Refieren incluso que algo similar ocurrió hace millones de
años, cuando debido a un volcanismo intenso y al impacto de asteroide, los
mares se acidificaron por emisiones de CO2 y fueron aniquiladas tres cuartos de
las especies acuáticas, según la evidencia fósil.
En un artículo publicado en la revista estadounidense
Proceedings of the National Academy of Sciences (PNAS), un equipo internacional
de investigadores da la voz de alerta, aunque aclara que sin evidencia empírica
de los efectos ambientales de esa época “es difícil entender por qué la
recuperación de la biodiversidad y el ciclo del carbono en los océanos fue tan
lenta después de un evento de extinción”.
Explican que cuando los mares absorben CO2 se producen
reacciones químicas que alteran el nivel pH (que mide la acidez o alcalinidad
de una sustancia), como las condiciones de saturación de minerales de carbonato
de calcio biológicamente esenciales y la concentración de iones de carbonato,
las cuales aumentan la acidificación del agua.

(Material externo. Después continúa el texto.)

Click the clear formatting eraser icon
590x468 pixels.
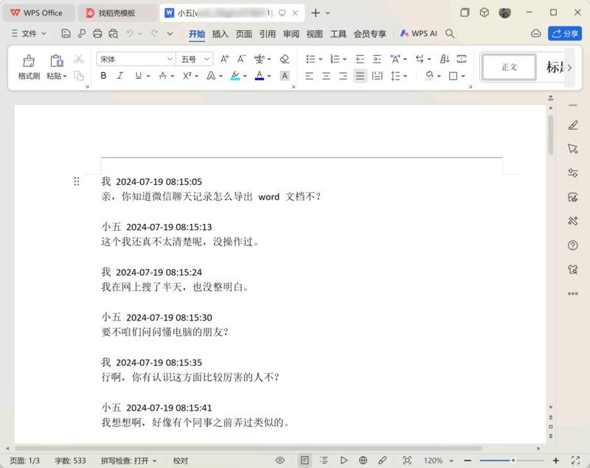pos(285,59)
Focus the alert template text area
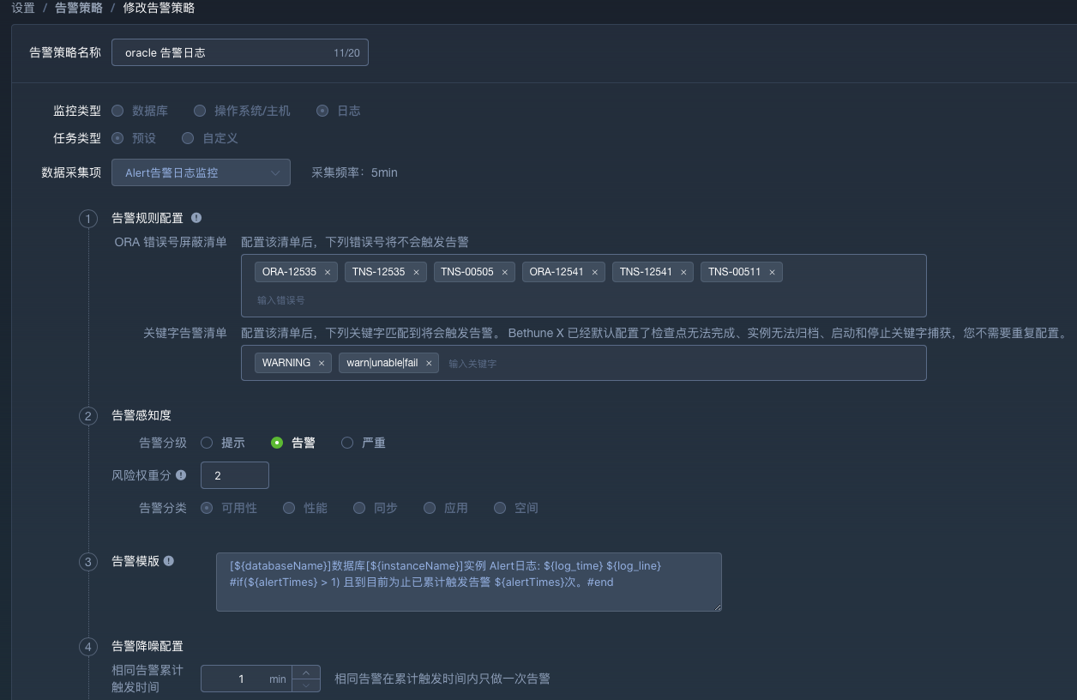Viewport: 1077px width, 700px height. (x=469, y=582)
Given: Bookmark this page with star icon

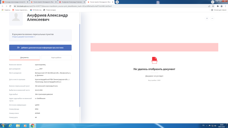Looking at the screenshot, I should pyautogui.click(x=213, y=6).
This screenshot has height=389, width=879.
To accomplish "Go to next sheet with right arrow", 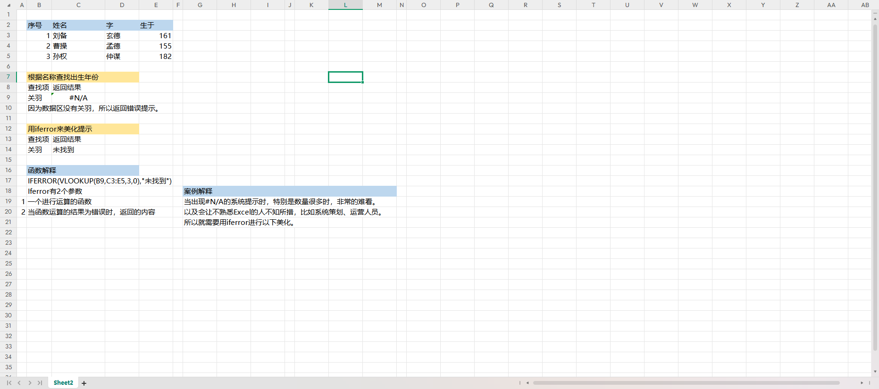I will [x=30, y=383].
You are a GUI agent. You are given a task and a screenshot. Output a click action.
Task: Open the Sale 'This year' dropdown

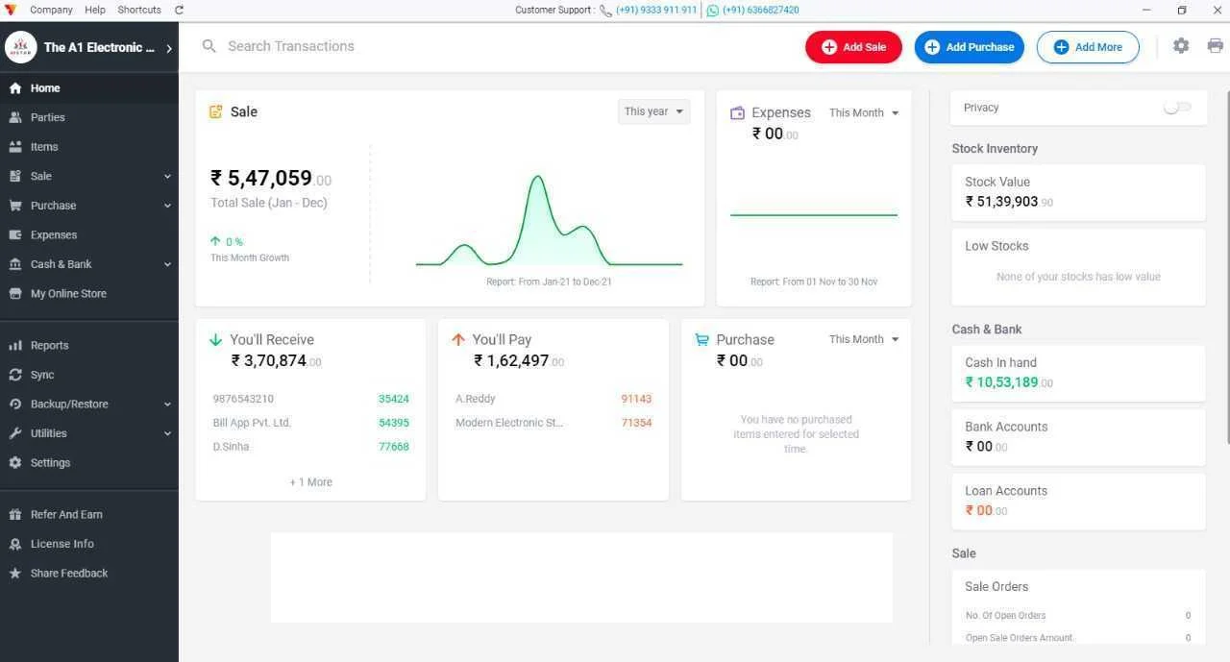pos(653,111)
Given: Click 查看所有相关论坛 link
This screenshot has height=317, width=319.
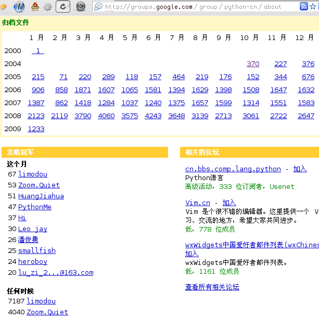Looking at the screenshot, I should pos(212,287).
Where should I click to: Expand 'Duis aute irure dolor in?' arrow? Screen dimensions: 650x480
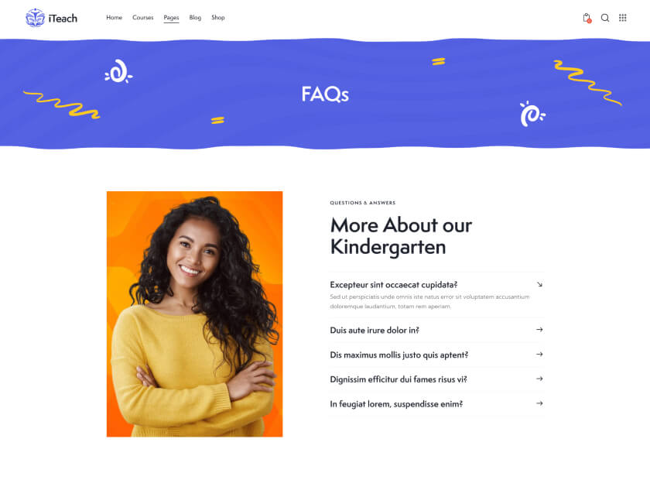(539, 329)
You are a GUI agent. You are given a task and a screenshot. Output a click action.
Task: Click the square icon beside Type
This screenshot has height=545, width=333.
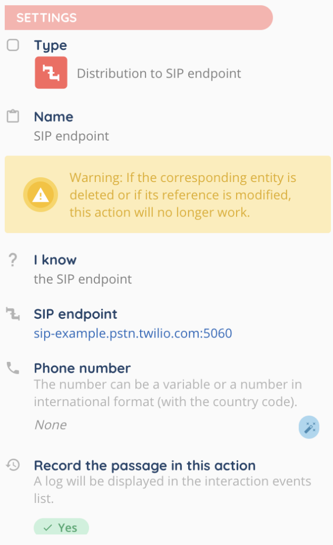[13, 45]
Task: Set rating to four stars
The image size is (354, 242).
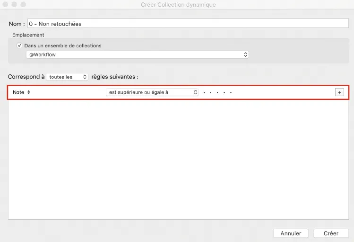Action: pos(224,92)
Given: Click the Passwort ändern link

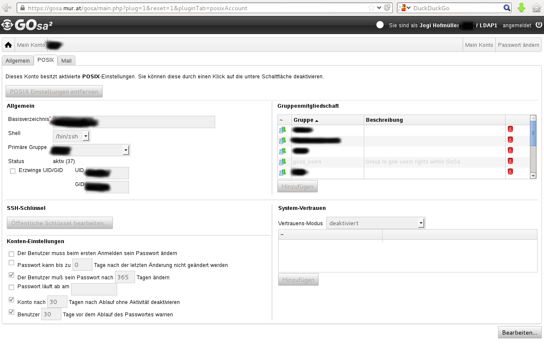Looking at the screenshot, I should 518,45.
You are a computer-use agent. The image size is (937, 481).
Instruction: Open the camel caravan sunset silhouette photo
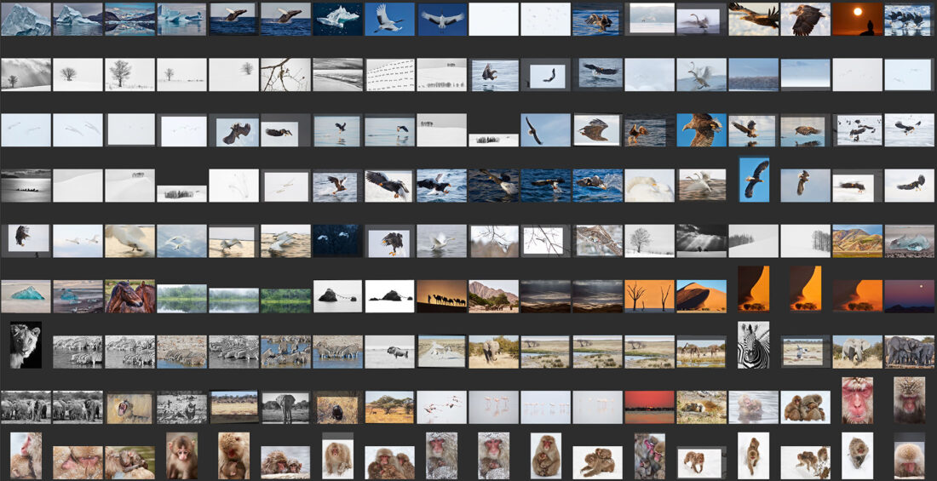point(441,295)
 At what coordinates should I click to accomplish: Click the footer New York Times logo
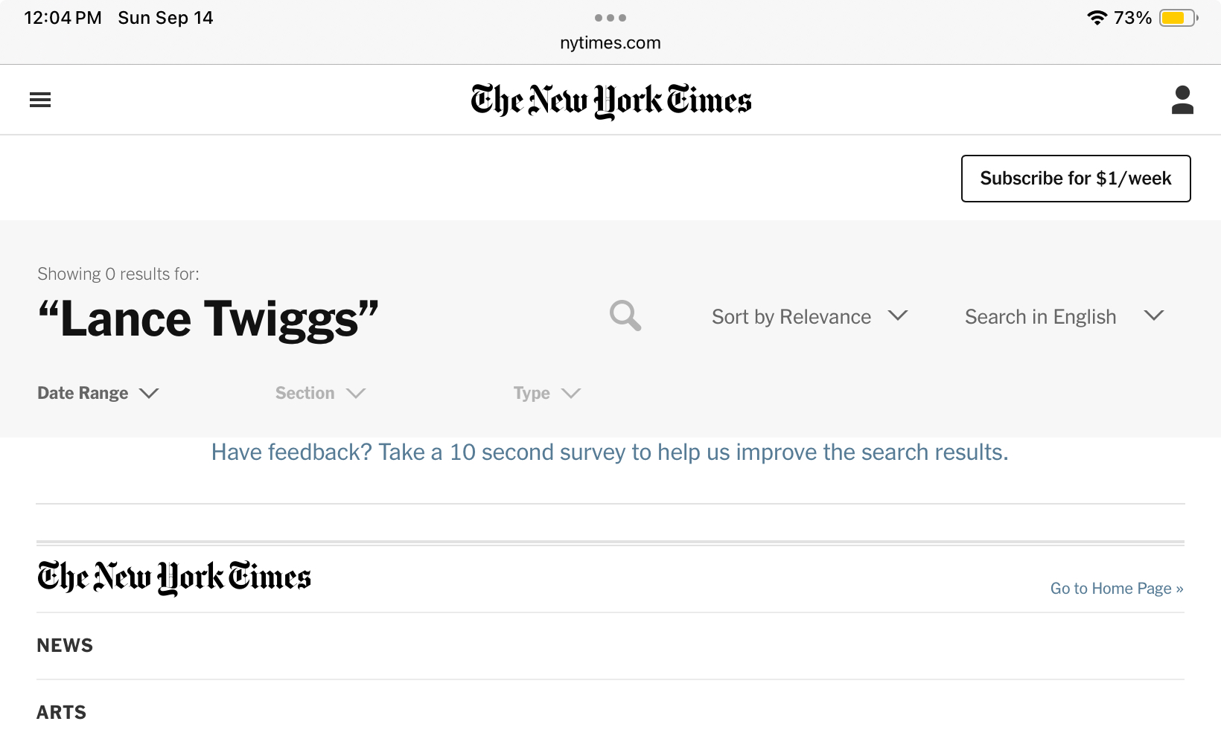174,577
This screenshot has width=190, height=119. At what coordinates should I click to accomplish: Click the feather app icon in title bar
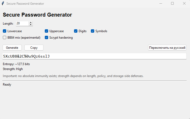(x=3, y=4)
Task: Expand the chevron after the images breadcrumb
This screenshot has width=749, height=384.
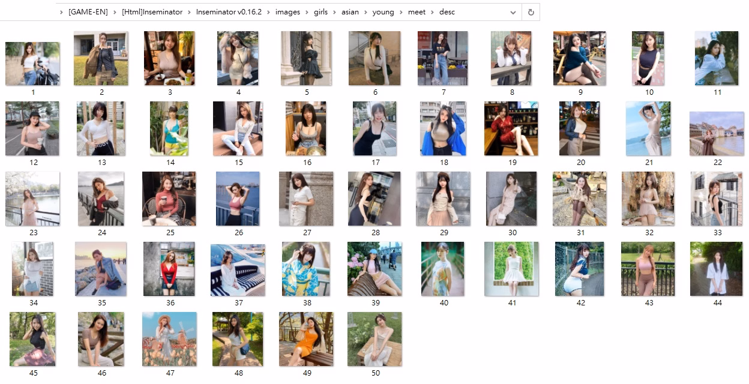Action: [x=307, y=12]
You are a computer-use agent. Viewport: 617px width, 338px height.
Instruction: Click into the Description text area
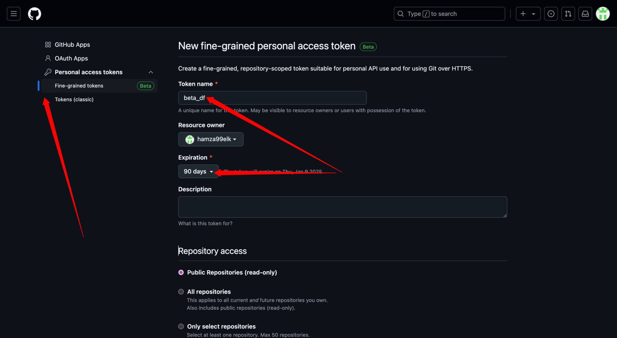click(343, 207)
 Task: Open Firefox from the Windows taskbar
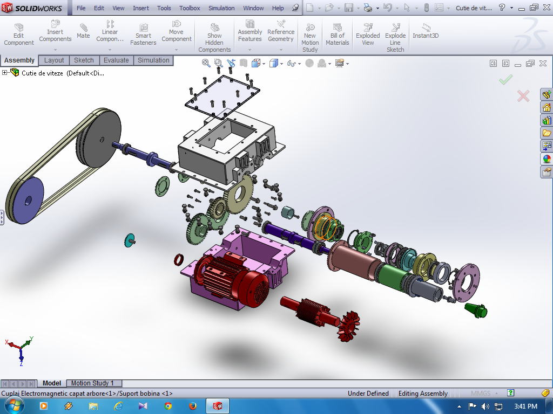(192, 406)
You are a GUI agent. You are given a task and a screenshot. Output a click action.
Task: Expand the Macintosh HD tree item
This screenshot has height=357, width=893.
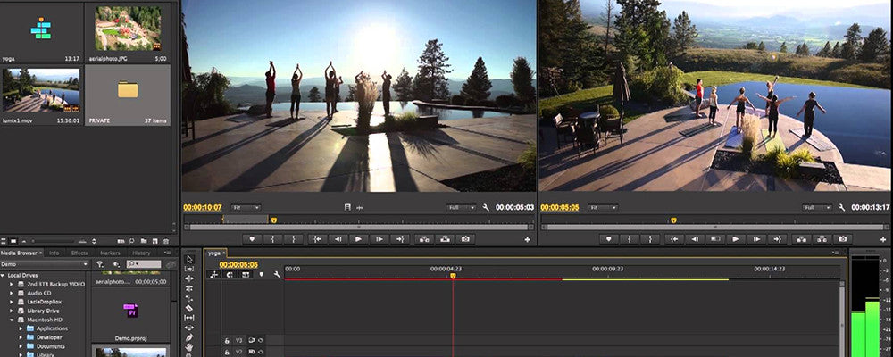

Los científicos muestran (usando isótopos de boro y modelos
del sistema de la Tierra) que en particular el impacto del asteroide causó la
rápida acidificación de los océanos y que el colapso ecológico resultante tuvo
efectos duraderos para el ciclo global del carbono y el clima.
“Nuestros datos sugieren que el impacto, no el vulcanismo,
fue clave para impulsar la extinción masiva del Cretácico final”, apuntan en el
artículo que da cuenta del hallazgo.
El estudio revela que desde el inicio de la Revolución
Industrial, en la segunda mitad del siglo XVIII, el nivel de pH de las aguas
oceánicas superficiales se han reducido en 0.1 unidades y los pronósticos
futuros indican los mares continuarán absorbiendo CO2, lo que resultará en una
cada vez mayor acidez y, quizá, en una extinción masiva.
De hecho, con base en escenarios de emisión típicos, muestra
que hacia el final de este siglo, las aguas superficiales del océano podrían
alcanzar niveles de acidez de casi 150 por ciento más. En consecuencia, “será
un pH que los océanos no han experimentado en más de 20 millones de años”.
Así, el equipo investigador afirma que este estudio sirve
como advertencia “de que la humanidad se está arriesgando a una posible caída
ecológica en los océanos, que liberan el 50 por ciento del oxígeno respirado.